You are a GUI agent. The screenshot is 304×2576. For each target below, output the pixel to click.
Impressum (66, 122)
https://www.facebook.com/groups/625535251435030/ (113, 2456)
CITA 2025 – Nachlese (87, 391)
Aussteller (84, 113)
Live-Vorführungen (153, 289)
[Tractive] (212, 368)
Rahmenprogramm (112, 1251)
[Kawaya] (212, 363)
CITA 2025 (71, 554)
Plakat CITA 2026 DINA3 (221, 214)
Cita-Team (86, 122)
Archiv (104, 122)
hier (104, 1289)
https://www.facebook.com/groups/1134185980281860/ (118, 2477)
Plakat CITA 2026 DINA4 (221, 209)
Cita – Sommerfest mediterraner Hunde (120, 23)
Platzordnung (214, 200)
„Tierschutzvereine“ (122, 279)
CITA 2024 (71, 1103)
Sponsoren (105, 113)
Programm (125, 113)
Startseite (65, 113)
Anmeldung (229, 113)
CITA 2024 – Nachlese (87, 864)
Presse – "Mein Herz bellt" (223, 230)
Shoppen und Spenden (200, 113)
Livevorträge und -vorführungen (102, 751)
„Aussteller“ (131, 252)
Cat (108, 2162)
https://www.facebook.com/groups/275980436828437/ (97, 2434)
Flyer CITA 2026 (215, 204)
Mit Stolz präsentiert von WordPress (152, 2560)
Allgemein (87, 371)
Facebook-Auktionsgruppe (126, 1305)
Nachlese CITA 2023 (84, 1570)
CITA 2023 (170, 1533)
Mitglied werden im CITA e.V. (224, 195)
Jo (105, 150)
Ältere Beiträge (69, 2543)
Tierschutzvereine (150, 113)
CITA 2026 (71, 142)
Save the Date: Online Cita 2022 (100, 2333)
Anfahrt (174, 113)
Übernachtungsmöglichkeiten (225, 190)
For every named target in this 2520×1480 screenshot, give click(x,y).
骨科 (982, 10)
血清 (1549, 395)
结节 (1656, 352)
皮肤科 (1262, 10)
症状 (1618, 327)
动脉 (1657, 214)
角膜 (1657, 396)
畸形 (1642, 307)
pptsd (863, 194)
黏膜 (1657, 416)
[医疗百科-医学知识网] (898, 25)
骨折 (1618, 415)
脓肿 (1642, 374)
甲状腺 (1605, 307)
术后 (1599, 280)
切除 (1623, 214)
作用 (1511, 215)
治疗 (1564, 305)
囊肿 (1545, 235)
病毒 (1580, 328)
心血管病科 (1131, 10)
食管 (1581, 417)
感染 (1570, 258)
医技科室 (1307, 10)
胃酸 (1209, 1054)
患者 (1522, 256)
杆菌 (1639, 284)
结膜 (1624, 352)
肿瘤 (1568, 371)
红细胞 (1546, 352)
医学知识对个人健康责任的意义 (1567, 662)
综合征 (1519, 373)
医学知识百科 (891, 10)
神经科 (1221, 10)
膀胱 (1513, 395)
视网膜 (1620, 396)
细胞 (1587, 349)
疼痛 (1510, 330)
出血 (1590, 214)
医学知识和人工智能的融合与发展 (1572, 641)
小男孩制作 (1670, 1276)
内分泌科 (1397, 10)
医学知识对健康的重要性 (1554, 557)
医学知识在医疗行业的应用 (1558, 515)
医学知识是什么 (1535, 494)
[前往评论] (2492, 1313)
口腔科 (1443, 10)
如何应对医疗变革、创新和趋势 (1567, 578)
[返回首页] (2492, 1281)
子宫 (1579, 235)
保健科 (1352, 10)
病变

▬▬▬

Goal of the exercise: The answer must be the full listing, returned exactly as given.

Reply:
You are a GUI agent. The screenshot is 304×2576. For each target below, output the pixel to click.
Impressum (66, 122)
https://www.facebook.com/groups/625535251435030/ (113, 2456)
CITA 2025 – Nachlese (87, 391)
Aussteller (84, 113)
Live-Vorführungen (153, 289)
[Tractive] (212, 368)
Rahmenprogramm (112, 1251)
[Kawaya] (212, 363)
CITA 2025 (71, 554)
Plakat CITA 2026 DINA3 (221, 214)
Cita-Team (86, 122)
Archiv (104, 122)
hier (104, 1289)
https://www.facebook.com/groups/1134185980281860/ (118, 2477)
Plakat CITA 2026 DINA4 (221, 209)
Cita – Sommerfest mediterraner Hunde (120, 23)
Platzordnung (214, 200)
„Tierschutzvereine“ (122, 279)
CITA 2024 (71, 1103)
Sponsoren (105, 113)
Programm (125, 113)
Startseite (65, 113)
Anmeldung (229, 113)
CITA 2024 – Nachlese (87, 864)
Presse – "Mein Herz bellt" (223, 230)
Shoppen und Spenden (200, 113)
Livevorträge und -vorführungen (102, 751)
„Aussteller“ (131, 252)
Cat (108, 2162)
https://www.facebook.com/groups/275980436828437/ (97, 2434)
Flyer CITA 2026 (215, 204)
Mit Stolz präsentiert von WordPress (152, 2560)
Allgemein (87, 371)
Facebook-Auktionsgruppe (126, 1305)
Nachlese CITA 2023 (84, 1570)
CITA 2023 (170, 1533)
Mitglied werden im CITA e.V. (224, 195)
Jo (105, 150)
Ältere Beiträge (69, 2543)
Tierschutzvereine (150, 113)
CITA 2026 (71, 142)
Save the Date: Online Cita 2022 (100, 2333)
Anfahrt (174, 113)
Übernachtungsmöglichkeiten (225, 190)
For every named target in this 2520×1480 screenshot, give click(x,y).
骨科 (982, 10)
血清 (1549, 395)
结节 (1656, 352)
皮肤科 (1262, 10)
症状 (1618, 327)
动脉 (1657, 214)
角膜 (1657, 396)
畸形 (1642, 307)
pptsd (863, 194)
黏膜 (1657, 416)
[医疗百科-医学知识网] (898, 25)
骨折 (1618, 415)
脓肿 (1642, 374)
甲状腺 (1605, 307)
术后 (1599, 280)
切除 (1623, 214)
作用 (1511, 215)
治疗 (1564, 305)
囊肿 (1545, 235)
病毒 (1580, 328)
心血管病科 (1131, 10)
食管 (1581, 417)
感染 (1570, 258)
医技科室 (1307, 10)
胃酸 (1209, 1054)
患者 (1522, 256)
杆菌 (1639, 284)
结膜 (1624, 352)
肿瘤 (1568, 371)
红细胞 (1546, 352)
医学知识对个人健康责任的意义 (1567, 662)
综合征 (1519, 373)
医学知识百科 (891, 10)
神经科 (1221, 10)
膀胱 (1513, 395)
视网膜 (1620, 396)
细胞 (1587, 349)
疼痛 (1510, 330)
出血 (1590, 214)
医学知识和人工智能的融合与发展 (1572, 641)
小男孩制作 (1670, 1276)
内分泌科 (1397, 10)
医学知识对健康的重要性 (1554, 557)
医学知识在医疗行业的应用 (1558, 515)
医学知识是什么 (1535, 494)
[前往评论] (2492, 1313)
口腔科 (1443, 10)
如何应对医疗变革、创新和趋势 (1567, 578)
[返回首页] (2492, 1281)
子宫 (1579, 235)
保健科 (1352, 10)
病变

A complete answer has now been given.